Not anymore it seems. According to new regulations, any unseemly physical contact with a minor is jailable up to 12 years. Thanks to a ghoulish looking pop star in US and his way with children. 

I was discussing this with an elf at work today. I said, really, what are they going to think up next? Sliding down chimneys into homes is breaking and entering? Punishable with 4 years? So Greenbell the elf says "whatever you do chump, don't touch the stockings."

Don't touch the stockings? Excuse me, I was under the impression that was my job. To stuff stockings. So Greenbell sniggers and informs me "you dirty old thing, you. that's a major kink doncha know?"    

I had the most harrowing time at the North Pole air traffic controller's office. They ran over everything in my sack with a great big metal detector which went off thrice a minute. "What's in here grampa?" The evil looking officer questioned me. I drew up to my full height and let them know that it's gifts for kids all over the world. "Whatever it is, you have to check it in. Cant allow food items, liquid and weapons on board." 

Its a toy squirt gun for a kid in Israel for heavens sake. "Israel, yeah right. Squirt guns are not what they want at the mo, do they?"

When did it become this complicated? At the Cambodia airport I had to line up for vaccination as a very friendly stewardess informed me about a fresh outbreak of bird flu. 

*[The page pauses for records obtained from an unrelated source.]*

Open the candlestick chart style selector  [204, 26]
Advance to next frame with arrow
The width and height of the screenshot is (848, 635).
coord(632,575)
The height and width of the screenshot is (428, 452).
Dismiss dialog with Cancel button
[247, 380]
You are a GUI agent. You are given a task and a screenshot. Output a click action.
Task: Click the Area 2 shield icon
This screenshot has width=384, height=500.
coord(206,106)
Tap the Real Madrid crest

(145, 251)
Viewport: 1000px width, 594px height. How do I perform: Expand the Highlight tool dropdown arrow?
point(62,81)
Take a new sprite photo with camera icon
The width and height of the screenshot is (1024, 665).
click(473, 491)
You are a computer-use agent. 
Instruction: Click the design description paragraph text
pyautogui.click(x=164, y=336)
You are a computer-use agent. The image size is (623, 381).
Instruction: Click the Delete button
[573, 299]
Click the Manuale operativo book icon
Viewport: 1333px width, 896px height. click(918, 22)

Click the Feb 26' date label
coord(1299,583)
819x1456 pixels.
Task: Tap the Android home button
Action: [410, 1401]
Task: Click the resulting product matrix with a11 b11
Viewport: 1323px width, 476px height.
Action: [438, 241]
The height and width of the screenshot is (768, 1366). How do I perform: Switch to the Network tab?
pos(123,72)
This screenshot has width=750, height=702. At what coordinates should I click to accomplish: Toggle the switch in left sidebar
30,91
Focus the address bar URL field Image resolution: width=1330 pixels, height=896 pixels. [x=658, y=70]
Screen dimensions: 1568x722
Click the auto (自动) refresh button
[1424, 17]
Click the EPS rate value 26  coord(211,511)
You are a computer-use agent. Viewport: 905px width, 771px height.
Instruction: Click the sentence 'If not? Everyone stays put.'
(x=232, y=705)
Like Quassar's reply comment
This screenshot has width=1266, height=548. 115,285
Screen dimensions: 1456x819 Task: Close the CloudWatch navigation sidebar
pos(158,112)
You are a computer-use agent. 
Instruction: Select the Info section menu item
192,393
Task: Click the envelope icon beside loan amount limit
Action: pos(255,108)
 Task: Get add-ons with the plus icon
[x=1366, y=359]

If this despair I am feeling is bird flu, then I'm definitely coming down with it. I am Sinter Klass, Saint Nicholas, Santa Klaus for crissake! I have always been around, I have spread love and have worked Christmas miracles. 

I have come in children's dreams and I have merry Ho Ho Hoed for years. 

I do not have to go under the metal detector, be frisked or stay away from minors. Or for that matter be asked to inject liquidity into the market. (What the hell does that mean, anyway? Weird nerdy requests always bugger me)

So my sugar plums if this Christmas isn't that good for you, do not blame me. Its not "rocking" for me either. I have been asked by the government to quit smoking my pipe as it is bad for passive smokers (yeah, like my rein deers care! snort!) And I do not have the nerve of Shah Rukh Khan to yell back at the government. 
Hope you get the discounts at the super malls and the couple night passes at pubs that you really wanted instead of my usual photo frames and gilt bracelets. I waited all year to visit you when you are sleeping in your dark silent houses. But looks like I cannot do that either without tripping up the burgler alarms or getting clicked by the CCTVs. 

So Happy Christmas to all, and to all a good night.